Almost every step of the algorithm is just an answer to question 2. Dependency breaking exists so you can sense outcomes. Tests exist so the sensing is automatic and repeatable. Keep asking "how will I know?" and the algorithm reassembles itself.

Common beginner mistakes

Mistake What goes wrong The fix
Skipping straight to step 5 You change behavior blind; bugs surface in production Earn step 5 by doing 1–4 first
Writing tests after the change No baseline; tests pass but prove nothing Pin the "before" first
"Improving" the code while adding the feature Mixing refactor + behavior change hides which one broke things Separate the change from the cleanup (06-tidy-first)
Trying to test the whole 400-line method at once Too many dependencies; you give up Find the nearest test point; break one dependency at a time
Asserting "correct" values in characterization tests You assert your assumption, not reality Assert what the code actually returns

When you genuinely cannot get tests in cheaply, there are two escape hatches — Sprout (add new code in a fresh, tested unit and call it from the legacy method) and Wrap (wrap the old method to add behavior around it). The middle-level file covers these.

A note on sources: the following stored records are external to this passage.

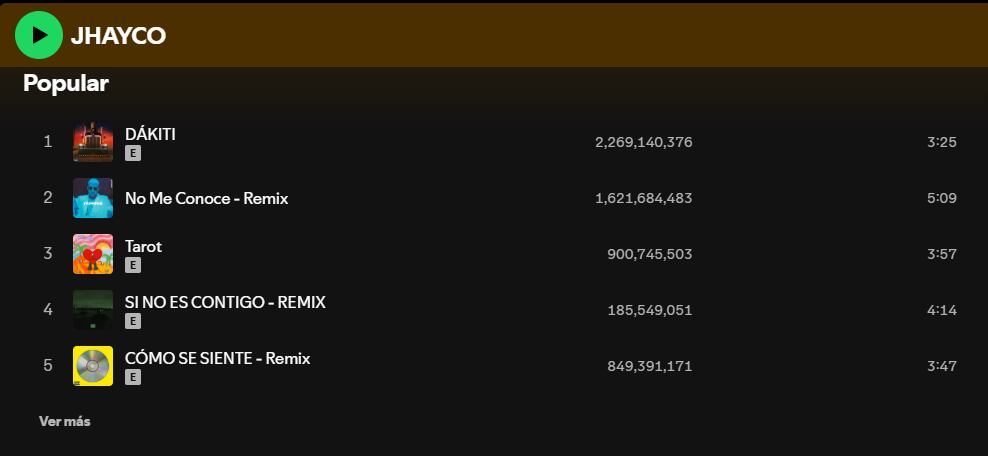Expand the list with Ver más

(64, 421)
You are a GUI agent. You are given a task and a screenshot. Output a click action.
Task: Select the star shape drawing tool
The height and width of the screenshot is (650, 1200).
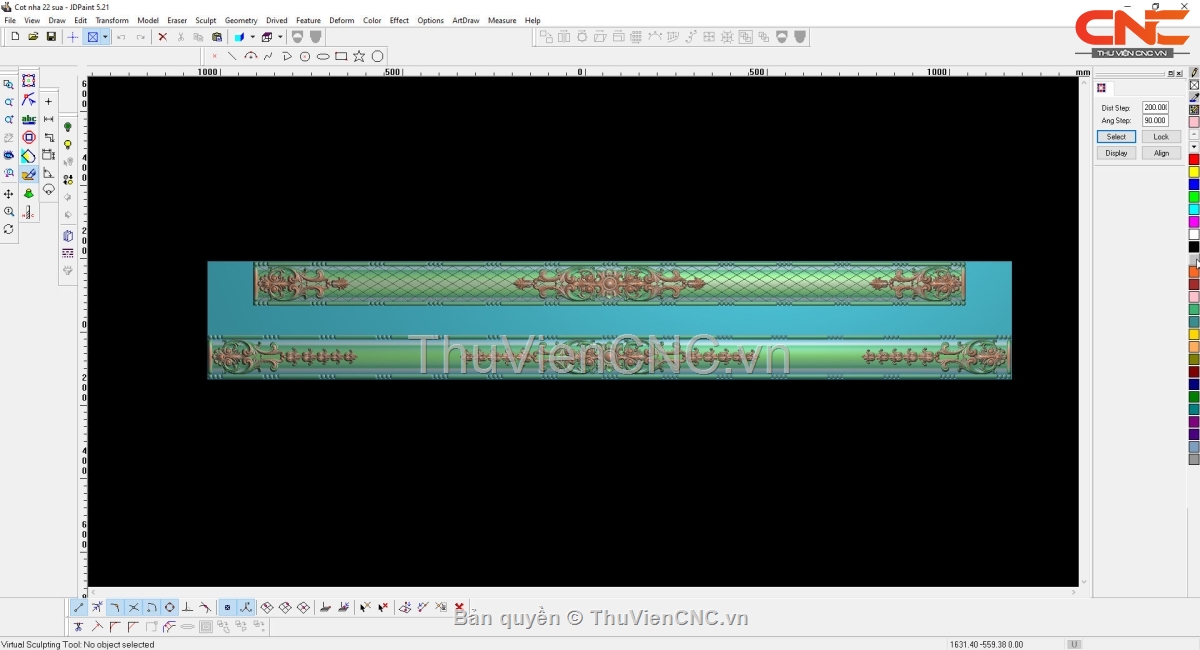[359, 57]
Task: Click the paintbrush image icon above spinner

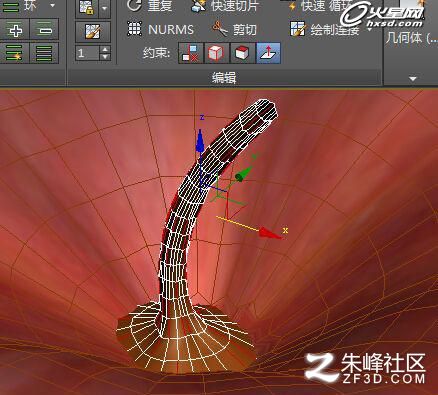Action: 93,32
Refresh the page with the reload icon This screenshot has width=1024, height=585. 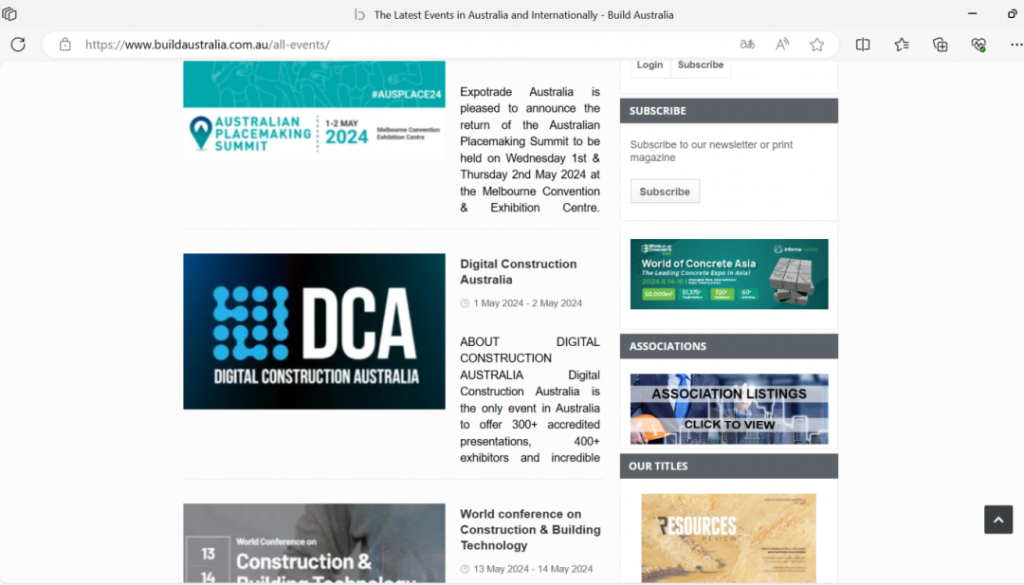[x=18, y=44]
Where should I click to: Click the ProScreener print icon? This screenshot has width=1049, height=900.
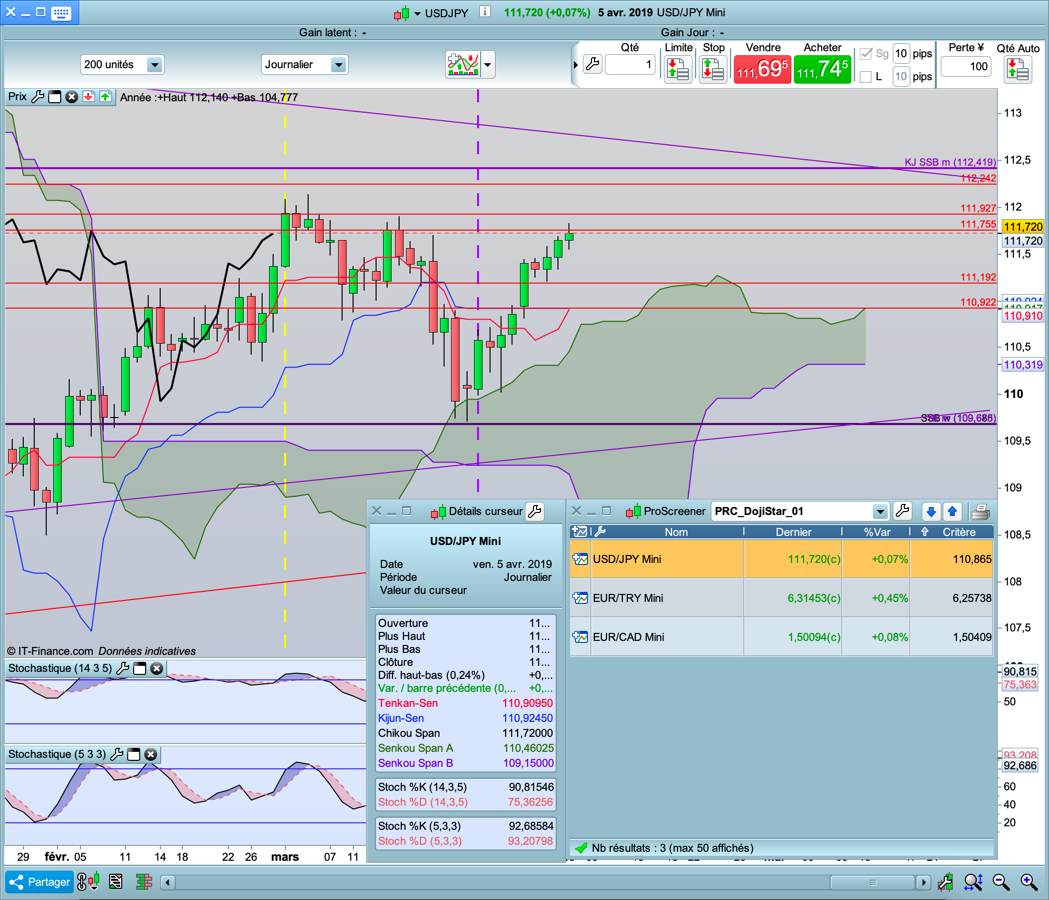tap(980, 511)
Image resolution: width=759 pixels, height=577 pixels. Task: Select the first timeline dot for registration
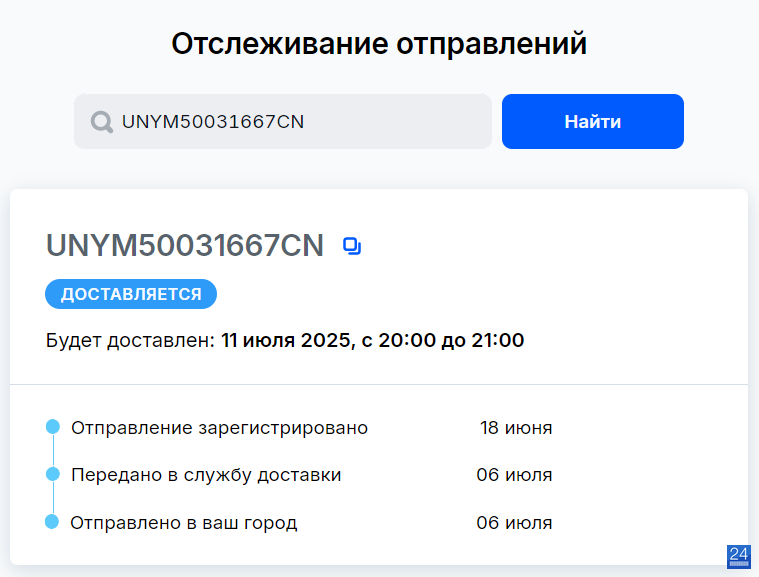[53, 427]
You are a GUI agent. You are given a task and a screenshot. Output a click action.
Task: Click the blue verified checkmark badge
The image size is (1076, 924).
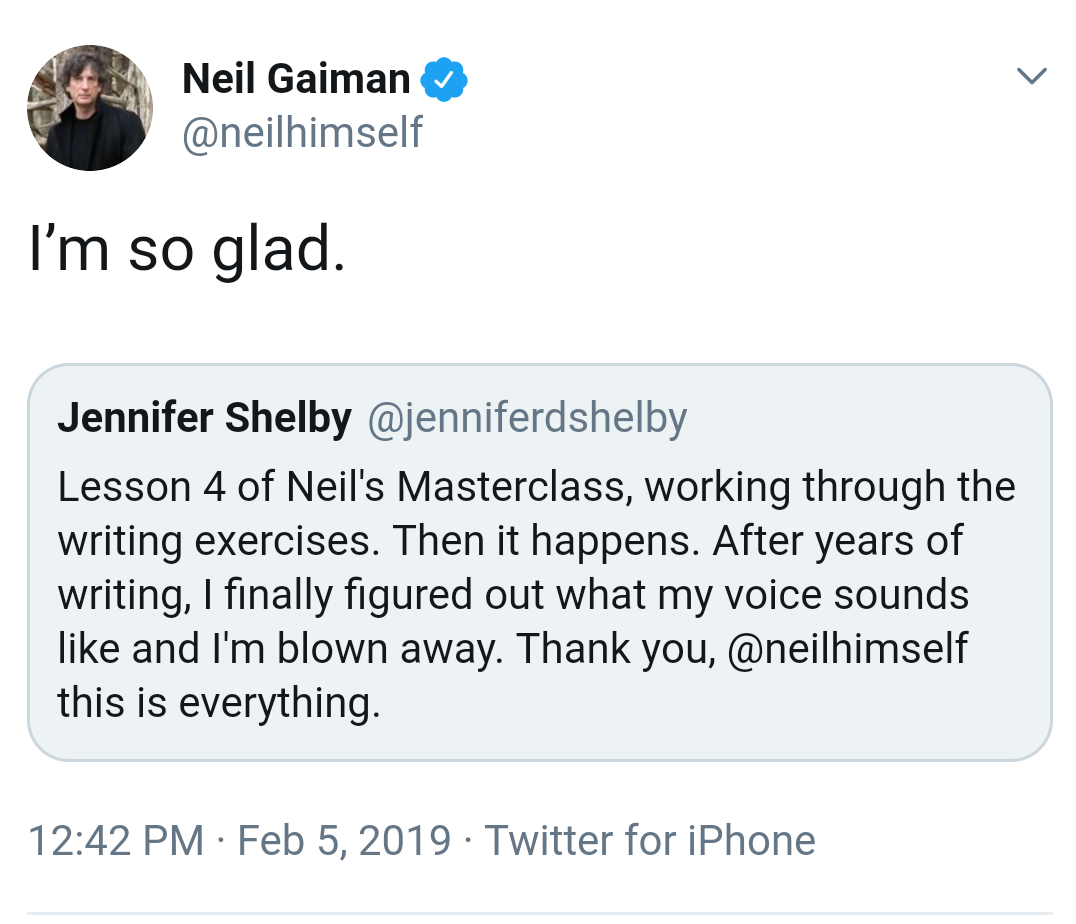click(444, 80)
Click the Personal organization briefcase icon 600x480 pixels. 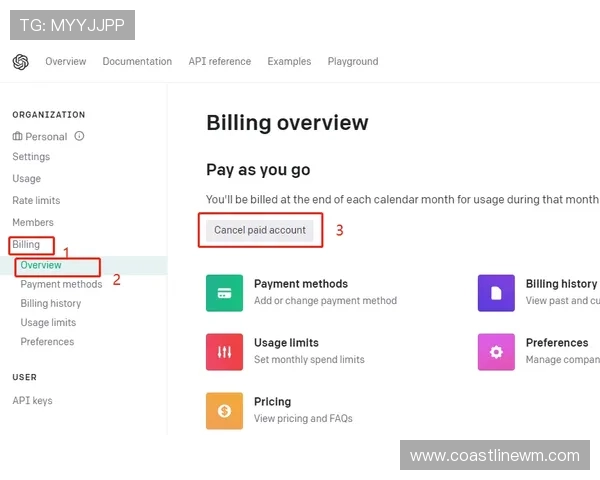pos(17,137)
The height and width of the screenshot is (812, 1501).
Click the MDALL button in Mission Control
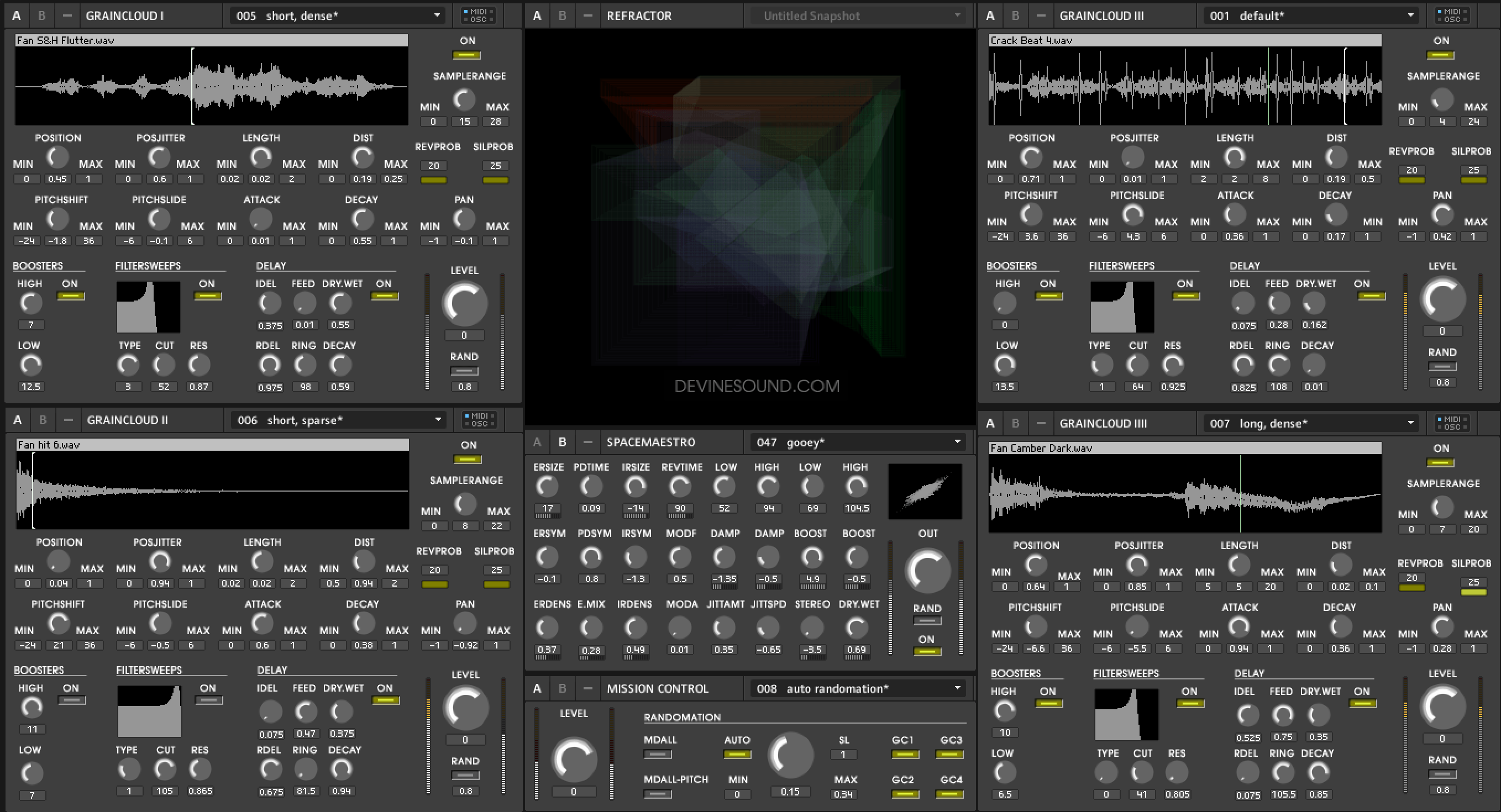(658, 755)
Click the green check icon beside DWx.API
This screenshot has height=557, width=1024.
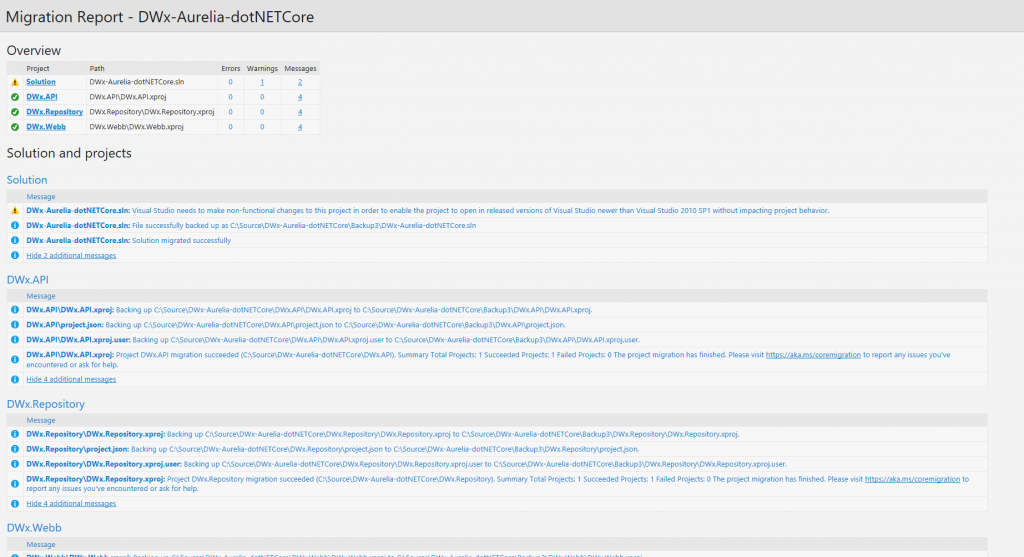coord(15,97)
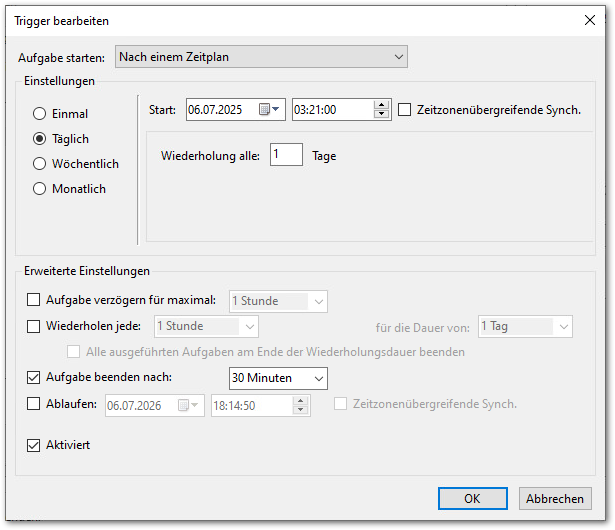Image resolution: width=615 pixels, height=530 pixels.
Task: Select the Einmal radio option
Action: [x=40, y=114]
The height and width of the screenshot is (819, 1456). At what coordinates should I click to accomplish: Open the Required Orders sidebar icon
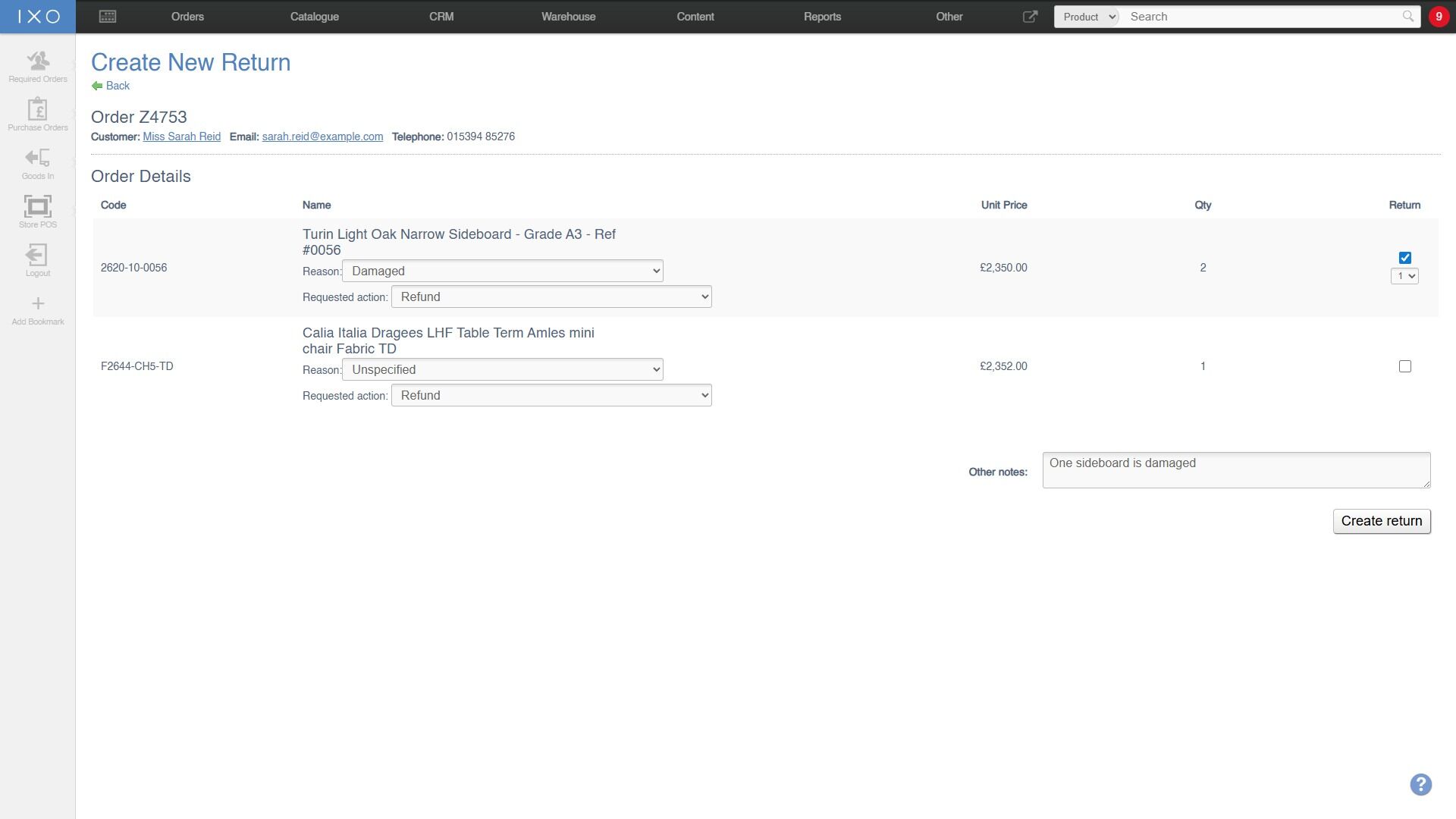(38, 61)
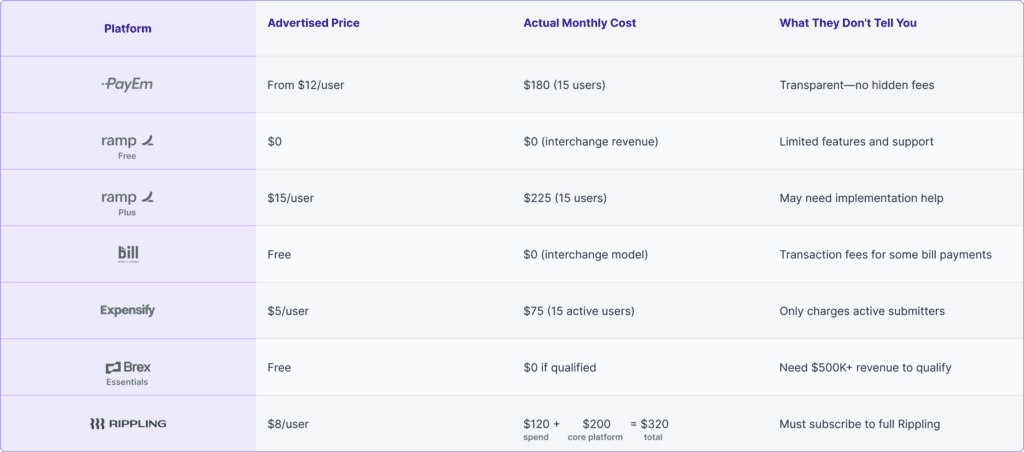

For now, learn the five steps until you can recite them without looking.

Mini Glossary

  • Legacy Change Algorithm — Feathers' five-step procedure for safely changing untested code: Identify change points, Find test points, Break dependencies, Write tests, Make the change.
  • Change point — the specific location in code where behavior must be modified to satisfy the task.
  • Test point — a place where you can observe the effect of the code under change (e.g., a return value, an output object).
  • Seam — a place where you can alter behavior without editing the code in that place, typically to substitute a dependency for testing. See 03.
  • Dependency breaking — replacing a hard-to-test collaborator (database, clock, network) with something controllable so the code can run in a test harness. See 05.
  • Characterization test — a test that records the code's current behavior (bugs included) so unintended changes are detected. See 04.
  • Safety net — the collection of tests that scream the moment a change breaks existing behavior.
  • Sensing — observing what the code does (vs. separation, getting it to run in a harness at all).

Review questions

  1. List the five steps of the Legacy Change Algorithm in order, using the verb for each.
  2. Why must steps 1–4 come before step 5? What goes wrong if you change behavior first?
  3. In your own words, what is the difference between a change point and a test point? Give an example where they are the same location and one where they differ.
  4. What is a characterization test, and why would you ever pin behavior you suspect is a bug?
  5. In the shipping example, step 3 (break dependencies) was effectively free. Why? What would have made it not free?
  6. Reduce the whole algorithm to two questions. What are they, and which steps does each question generate?
  7. A teammate says, "I'll just add the discount and write a quick test afterward." What is the risk, and how would you respond?